In the two major pathways, TGF-β can induce senescent phenotype of tumor cells, which is secreted by macrophages originating in tumor stroma106, 107, and BMP is a family of TGF-β superfamily, which has similarly been found to induce senescence of tumor cells108, 109. Through signaling pathways pathway network, we found that senescent tumor cells receive TGF-β from macrophages (Fig. 5d), which is consistent with previous report in lymphoma107. Interestingly, senescent tumor cells received more TGF-β from cancer-associated fibroblasts (CAFs) (Fig. 5d). This may indicate that as a solid tumor, melanoma differs from lymphoma in microenvironment by the presence of a high number of fibroblasts. Moreover, senescent tumor cells received BMP from a variety of cell types in the microenvironment, of which the signal from T cells was the strongest (Fig. 5d). Further investigation of ligand-receptor interactions in signaling pathways revealed that the expression level of genes encoding receptors for TGF-β and BMP were higher in senescent subpopulation than in cycling and transitional subpopulations, with TGFBR2 and BMPR1B showing more significant differences among these three subpopulations (Fig. 5e). In addition, survival analysis performed on TCGA-SKCM also showed that patients with higher expression level of TGFBR1, TGFBR2 and BMPR2 have better prognosis (Fig. 5f), consistent with the idea that stronger interactions by these pathways between senescent tumor cells and microenvironment could benefit patient survival.

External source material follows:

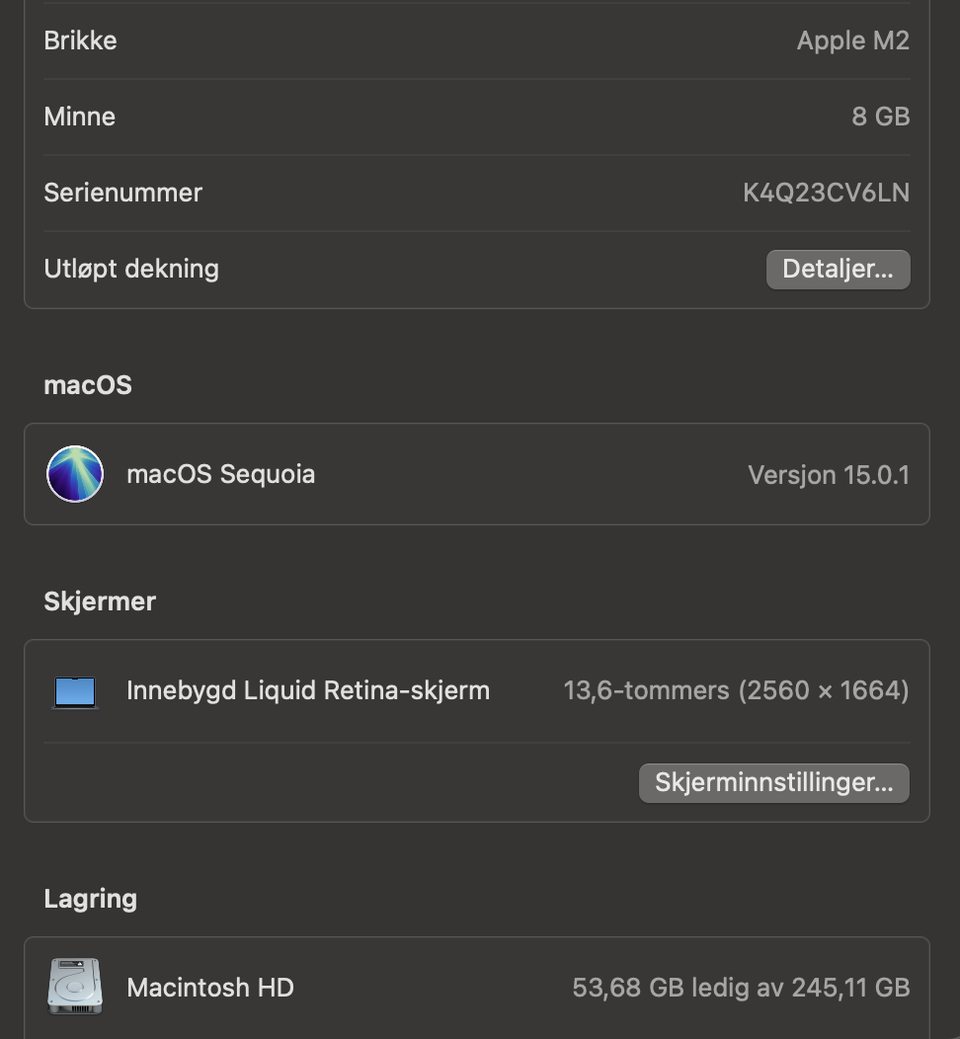Click the Macintosh HD drive icon
This screenshot has height=1039, width=960.
[x=75, y=987]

We also noticed the other four signaling pathways which are also specific for senescent tumor cells. While transitional and senescent subpopulation interact with T cell by LEP signaling pathway and with CAFs by CSPG4 signaling pathway, the receptors involved in these two pathways did not show significant difference (Extended Data Fig. 6a). Notably, senescent subpopulation interacts with T cell by CD6 signaling pathway and with macrophages by CCL signaling pathway. CD6 receptor encoding gene ALMCAM and CCL receptor encoding gene CCR10 are specifically highly expressed in senescent subpopulation and benefit patients’ survival (Extended Data Fig. 6b, c). Although, these signaling pathways are reported associated with tumor progression110–113, their functions on tumor cell senescence need further study. Overall, these results highlight the clinical value of hUSI in identifying senescent tumor cells and the potentially involved signaling pathways.